Ледяное дыхание надвигающейся зимы вселяло ужас, вместе с ним менялось и настроение толпы. Безразличие сменялось озлобленностью, равнодушие — бешенством. То и дело вспыхивали стычки, выраставшие из самых мелочных споров и заканчивавшиеся неожиданно острыми конфликтами. В лучшем случае все сводилось к грязной ругани, в худшем дело доходило до кулаков. Хотя нет. В самом худшем — наверняка до поножовщины и стрельбы. К счастью, Данилову повезло с соседями. Но почему-то, слыша, как люди, еще недавно бывшие культурными и вежливыми, осыпают друг друга матерной бранью и выбивают соседу зубы за косой взгляд в сторону чужой сумки, именно он чувствовал жгучий стыд.
В отличие от остальных, Александр не просто лежал и ждал развязки. Он думал. И какими бы вялыми и путаными ни были его мысли, они развивались в правильном направлении. Он размышлял о выживании, хотя сам еще не до конца понял, хочет ли жить.

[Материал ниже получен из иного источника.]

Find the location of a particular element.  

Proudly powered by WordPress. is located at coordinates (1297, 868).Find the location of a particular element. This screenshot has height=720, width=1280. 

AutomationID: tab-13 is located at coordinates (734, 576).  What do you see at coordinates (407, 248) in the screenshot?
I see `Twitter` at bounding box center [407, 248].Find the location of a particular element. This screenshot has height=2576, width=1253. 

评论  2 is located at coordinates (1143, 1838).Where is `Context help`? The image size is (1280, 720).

Надо взглянуть правде в глаза. Он слаб и беспомощен, да еще и безоружен. Но даже если бы был вооружен, то чем компенсировать нехватку навыков владения стреляющими штуковинами? Как и любых других навыков, кроме узкоспециальных, академических.
В конце концов, в нем пятьдесят семь килограмм весу. А если рацион и дальше останется так же беден, то будет и того меньше. Он не умеет ориентироваться даже в незнакомом здании, чего уж говорить о городе или — кошмар — о лесе! Он не умеет готовить, если речь не идет о сублимированной лапше, он с трудом может забить гвоздь в доску, не загнав его перед этим в свою ладонь. Черт, да он и в походе ни разу не был, за грибами не ездил в сознательном возрасте.
Да, он лингвист, а не десантник. Его шансы стремятся не к нулю, а к минус бесконечности. Был такой старый фильм, запомнившийся Саше по фразе «Счастье — это когда тебя понимают». Назывался он «Доживем до понедельника». Так вот, это не про него. У него мало шансов дотянуть даже до воскресенья.